Тем временем Пьер и его спутники отогнали толпу черни, успевшей уже убить многих гугенотов.
— Дайте мне руку, сударыня, поставьте вашу ногу на мою и садитесь ко мне на коня, — сказал Филипп девушке, стоявшей около него. Пьеру он приказал посадить за собой женщину, сопровождавшую девушку, и затем они все четверо пробились сквозь толпу нападающих.
— Нам нужно ехать тем же путем, которым мы сюда приехали, — сказал Пьер Филиппу. — С той стороны идет еще толпа католиков, чтобы отрезать путь.
Через минуту они уже выехали из леса и увидели толпу черни, бежавшую через поля.
— Теперь нам нужно ехать назад, в Ла-Шатр, — сказал Филипп. — Мы проедем теперь и мост и город без препятствий, потому что те, которые могли бы помешать нам, останутся позади нас.
Так и случилось. Выехав из города, Филипп поехал тише.
— Сударыня! — сказал он девушке. — Я не имею чести знать вас, но позвольте вам представиться: я Филипп Флетчер, английский дворянин, сражаюсь за дело гугенотов под начальством адмирала Колиньи.

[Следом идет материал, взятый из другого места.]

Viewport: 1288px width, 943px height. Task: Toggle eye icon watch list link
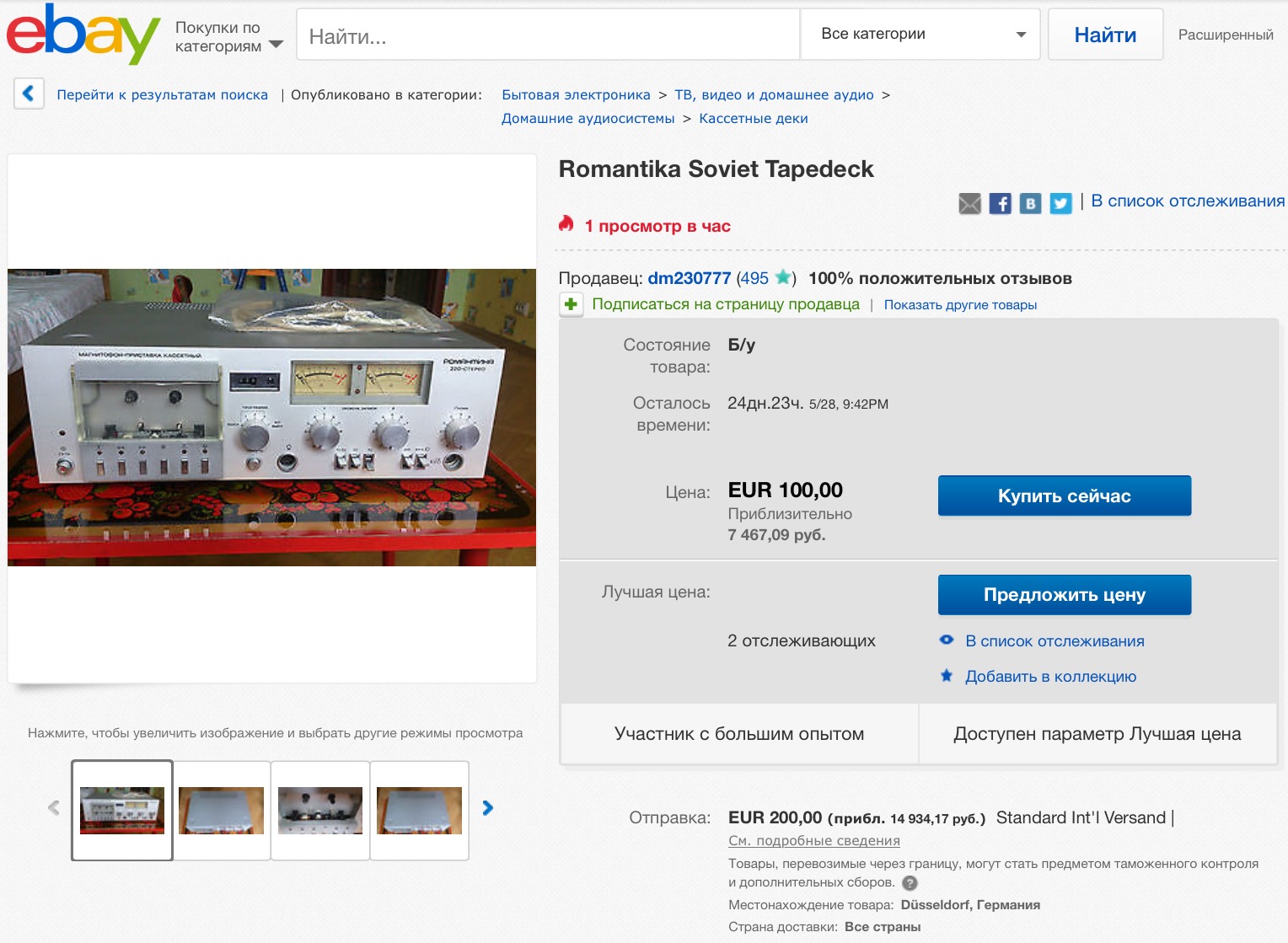(947, 640)
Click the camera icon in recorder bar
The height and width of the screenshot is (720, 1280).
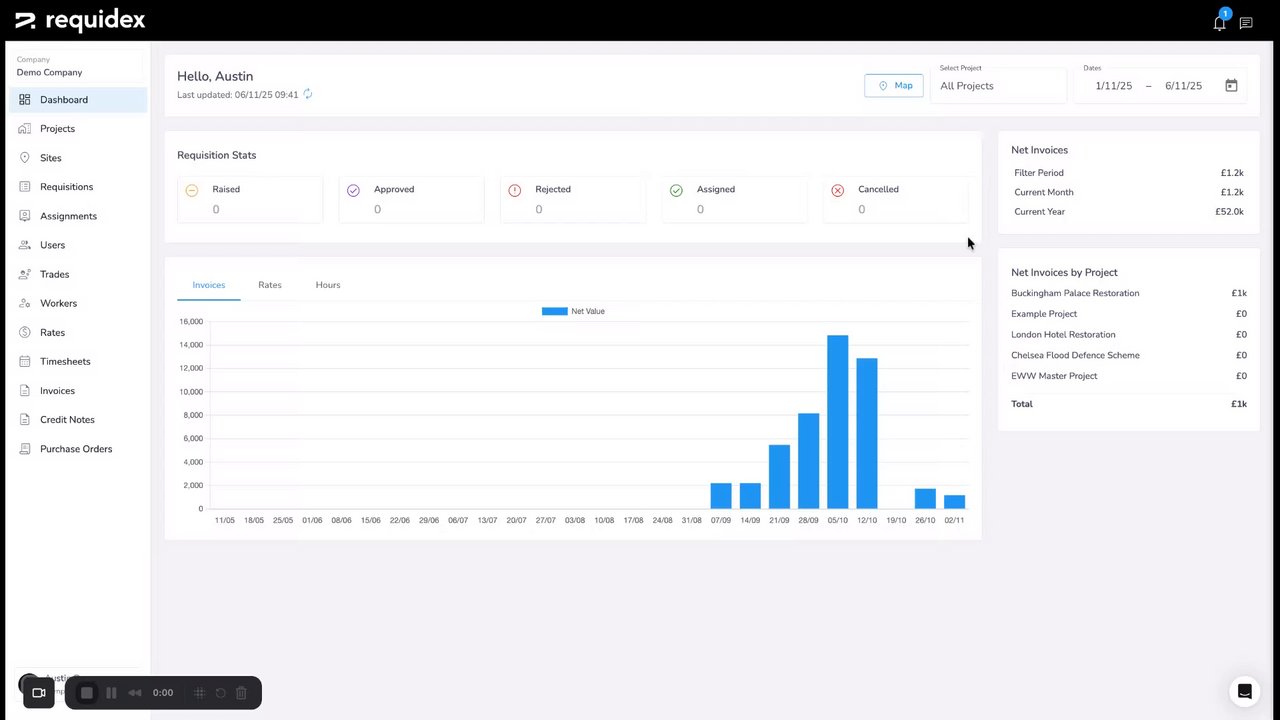tap(39, 693)
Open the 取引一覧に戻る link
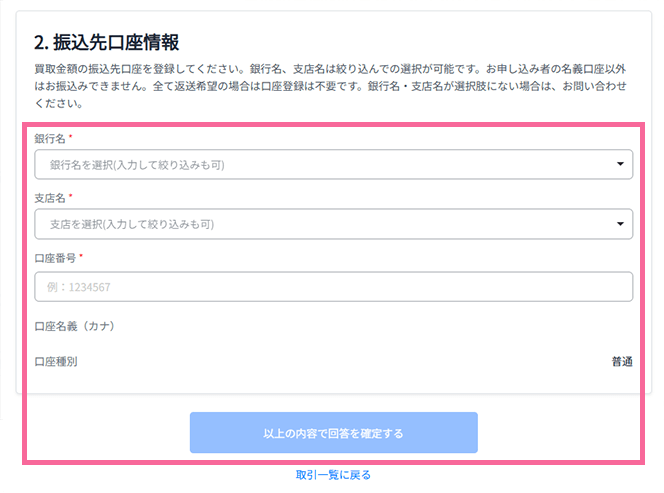Viewport: 664px width, 493px height. [x=333, y=475]
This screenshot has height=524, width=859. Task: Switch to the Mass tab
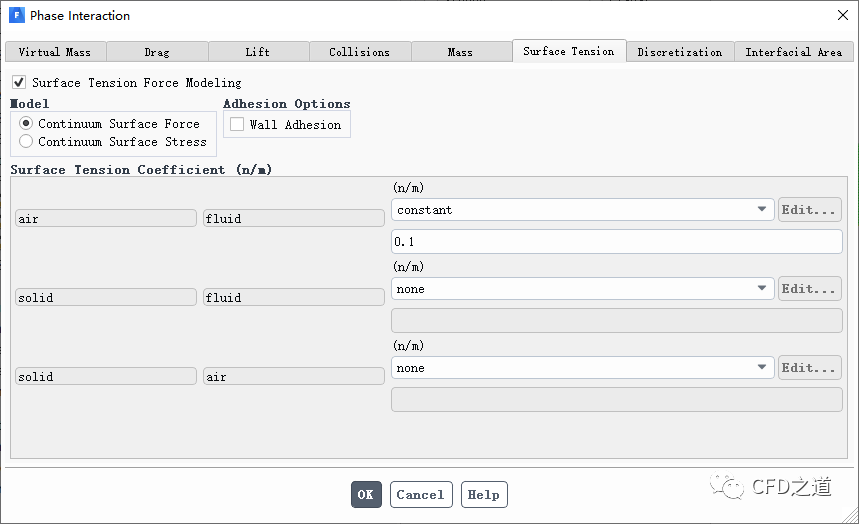[x=460, y=52]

И он объяснил ей, какие обстоятельства привели его со спутниками сюда.
Рыдавшая почти все время девушка немного успокоилась.

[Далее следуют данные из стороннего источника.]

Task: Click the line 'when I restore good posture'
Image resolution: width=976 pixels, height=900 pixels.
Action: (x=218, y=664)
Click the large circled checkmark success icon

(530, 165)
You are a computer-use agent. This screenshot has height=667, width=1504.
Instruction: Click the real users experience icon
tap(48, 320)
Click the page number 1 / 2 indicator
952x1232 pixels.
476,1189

— Мое имя, милостивый государь, — ответила она Филиппу, — Клара де Валькур. Отец мой находится при адмирале Колиньи. Он будет вам глубоко благодарен за спасение дочери.
— Я имею честь знать графа де Валькур: он находится при принце Наваррском, который удостаивает меня своим благоволением. Скажите, чего вы желаете? Отвезти ли мне вас обратно в замок?

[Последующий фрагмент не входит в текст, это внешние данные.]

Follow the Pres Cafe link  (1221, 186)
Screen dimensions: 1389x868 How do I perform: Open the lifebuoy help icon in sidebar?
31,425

— Я буду там беззащитна, милостивый государь, — ответила девушка. — Там теперь находится только небольшой отряд, который не может оказать долгого сопротивления. Посмотрите, теперь уж и поздно.
Филипп оглянулся и увидел огромное зарево, подымавшееся из-за рощи, окружавшей замок. У него вырвалось восклицание негодования.
— Я ожидала этого, — заметила спокойно Клара — Наши владения находятся в Провансе, но отец мой думал, что здесь мне будет безопаснее, нежели там. Мы все время находились в хороших отношениях с горожанами, и они не преследовали наших единоверцев в последнюю войну. Но теперь здесь появились подстрекатели, а недавно несколько странствующих католических монахов проповедовали на базарной площади поход против гугенотов, упрекая народ в равнодушии к своей вере. Месяц тому назад один из преследуемых гугенотских священников пришел ночью в замок и там скрывался. Так как других священников здесь не было, то о нем было тайно сообщено всем гугенотам в городе, и в лесу начались собрания по два раза в неделю. Чем это кончилась, вы знаете.
У девушки не было в окрестностях ни родных, ни знакомых, где она могла бы найти приют.
— Я понимаю, милостивый государь, — сказала она, — что стесняю вас, но мы можем укрыться у какого-нибудь крестьянина, переоденемся крестьянками и попытаемся пробраться в Ла-Рошель. К тому же я хорошо езжу верхом и могла бы пробраться туда на коне.
— Об этом нечего и думать, — возразил Филипп. — Мы остановимся там, под деревьями и обсудим это.
Сойдя с коня, Филипп разостлал на землю свой плащ и предложил Кларе отдохнуть на нем со своей служанкой.